• [RECORDS PROVIDED]
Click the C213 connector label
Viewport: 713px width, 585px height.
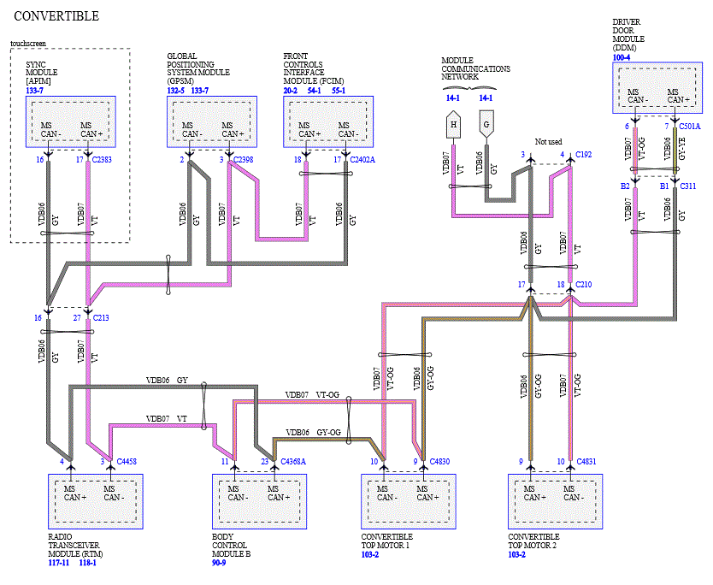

* * *

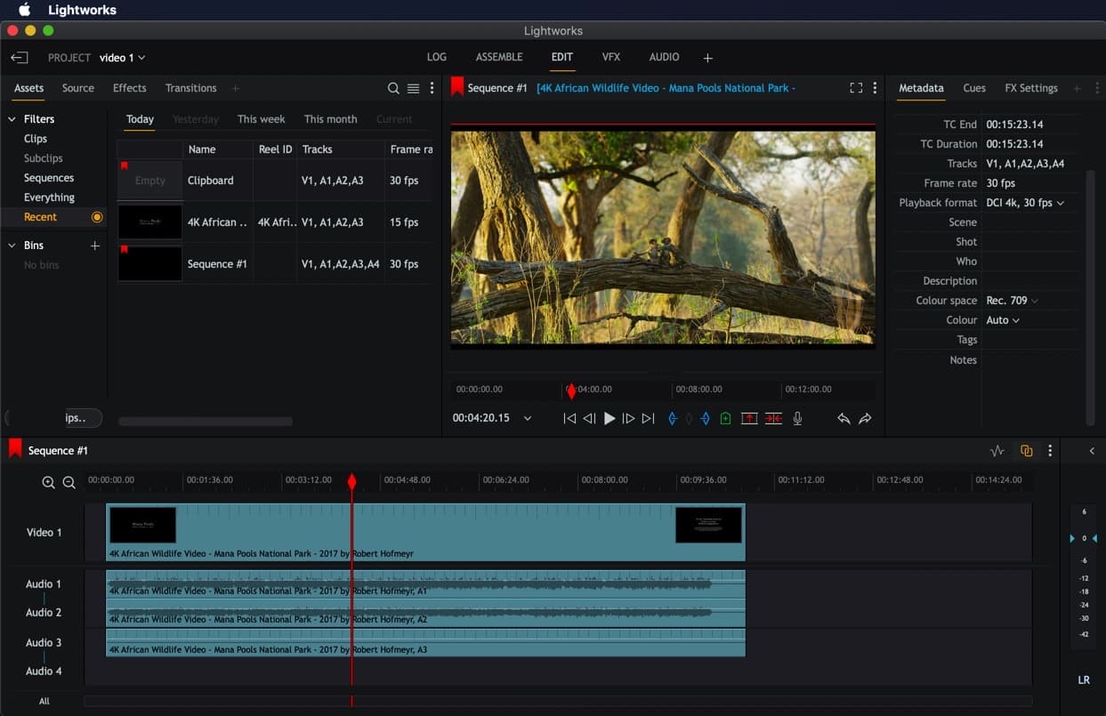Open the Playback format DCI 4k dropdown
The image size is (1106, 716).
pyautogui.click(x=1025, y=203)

• [GIVEN INSTRUCTION]
Please render the data from the line with "Open the Playback format DCI 4k dropdown" up to and including the line with "pyautogui.click(x=1025, y=203)" as a JSON list of strings, one per line, skipping blank lines and leaving out the pictures.

• [RESPONSE TO THE TASK]
[
  "Open the Playback format DCI 4k dropdown",
  "The image size is (1106, 716).",
  "pyautogui.click(x=1025, y=203)"
]